==== EXTRACTED INFORMATION ====

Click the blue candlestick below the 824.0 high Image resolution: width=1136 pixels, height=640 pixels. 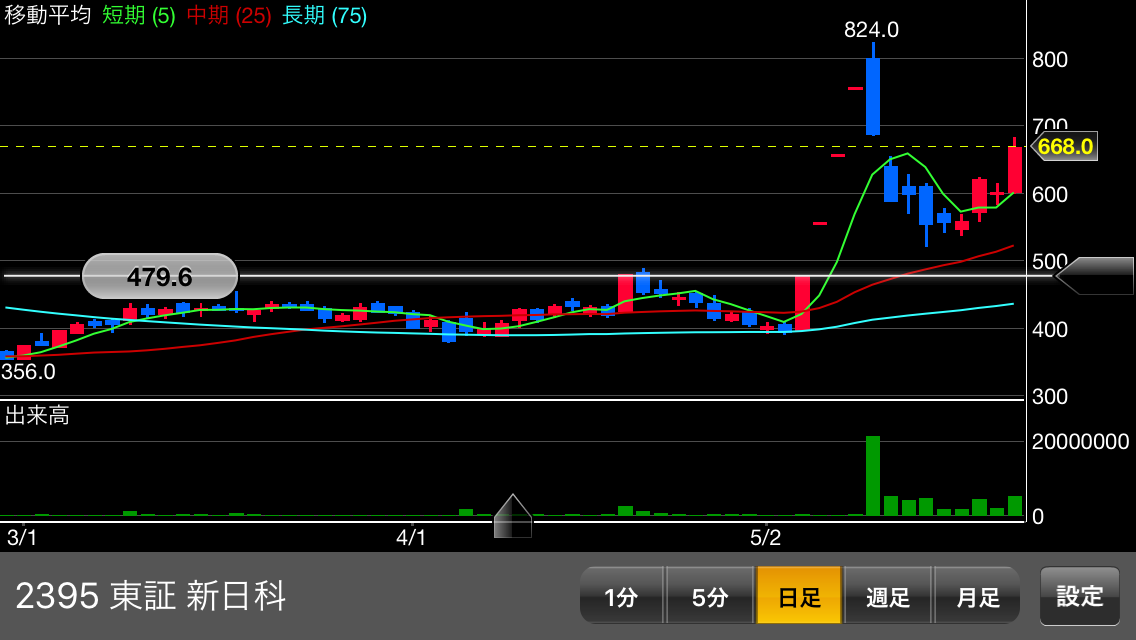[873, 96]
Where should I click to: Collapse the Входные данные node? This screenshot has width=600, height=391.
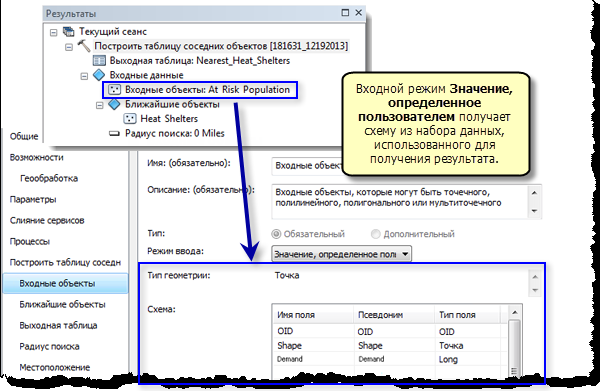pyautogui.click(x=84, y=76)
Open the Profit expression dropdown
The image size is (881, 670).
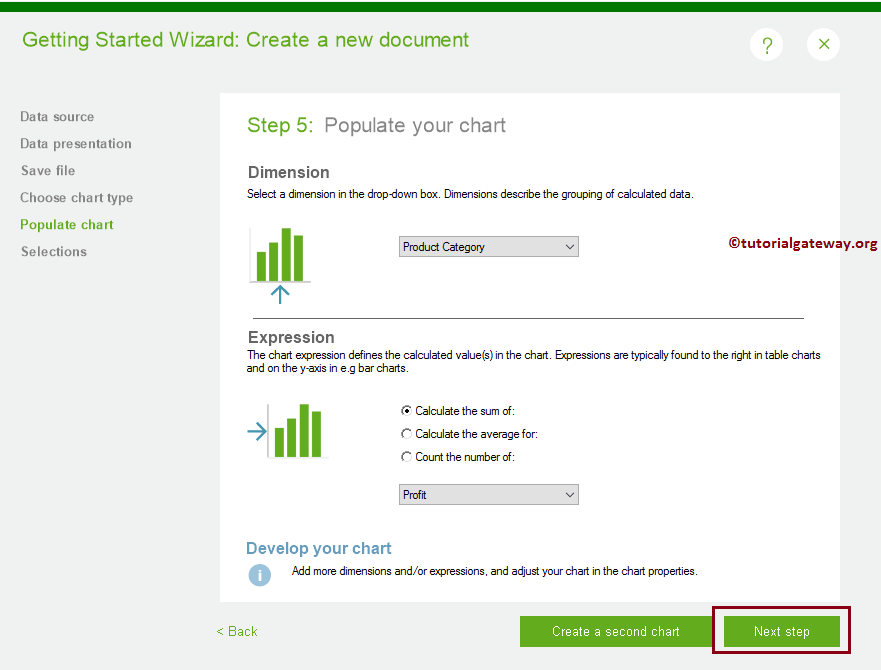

====
==== EXTRACTED INFORMATION ====

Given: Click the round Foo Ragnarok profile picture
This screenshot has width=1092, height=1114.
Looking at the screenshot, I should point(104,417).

====
==== EXTRACTED INFORMATION ====

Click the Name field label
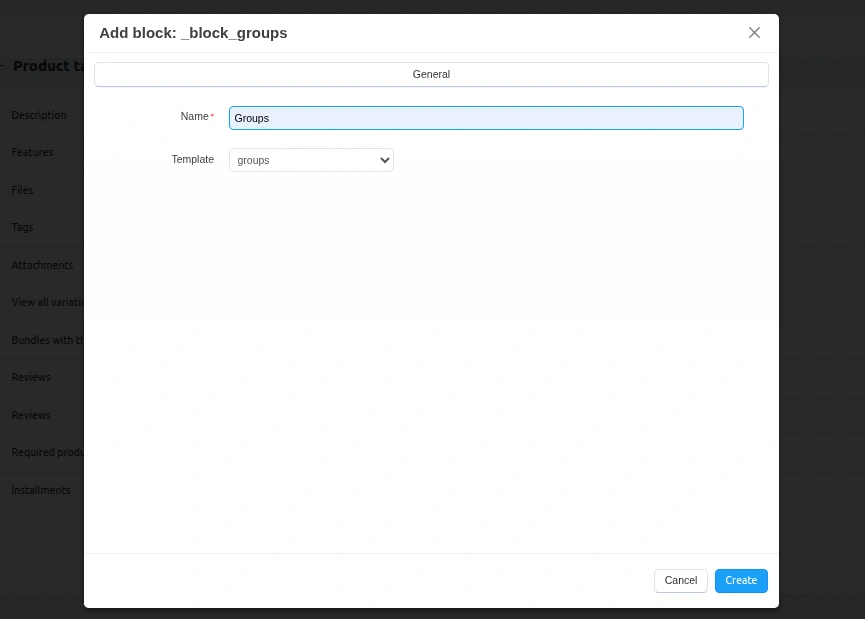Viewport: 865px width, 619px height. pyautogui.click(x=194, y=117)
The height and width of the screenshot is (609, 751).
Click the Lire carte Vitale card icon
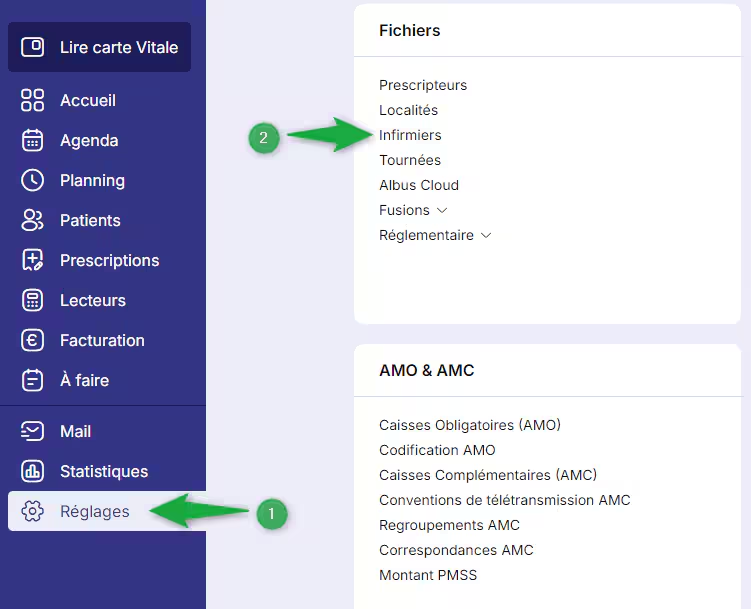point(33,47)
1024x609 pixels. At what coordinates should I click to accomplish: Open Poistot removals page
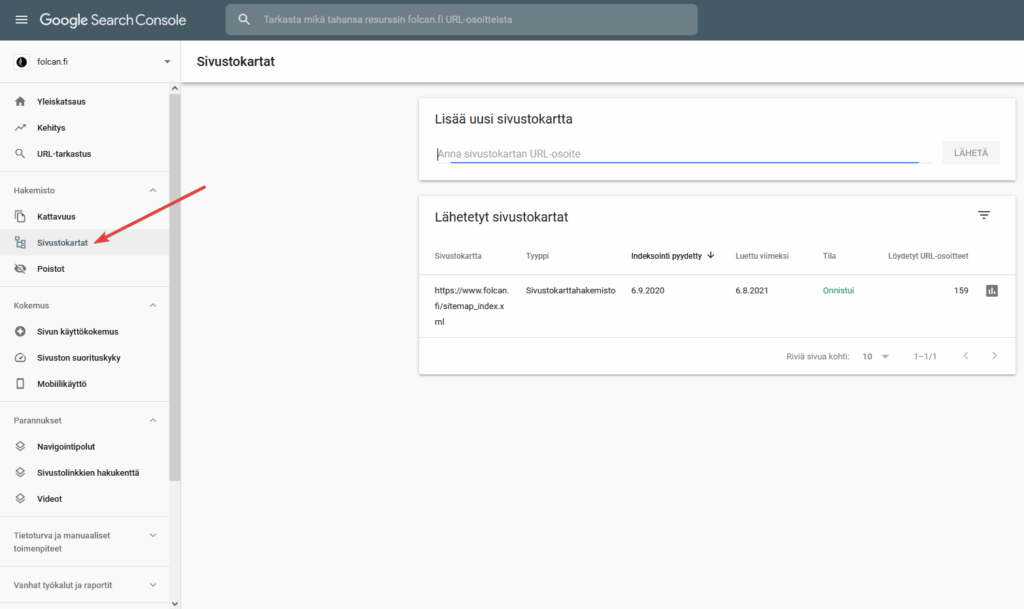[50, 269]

====

YOUR INSTRUCTIONS:
From the data above, reproduce word for word the lines running from the line with "Open the Profit expression dropdown" to the line with "The image size is (881, 670).", ends included.

WRITTEN ANSWER:
Open the Profit expression dropdown
The image size is (881, 670).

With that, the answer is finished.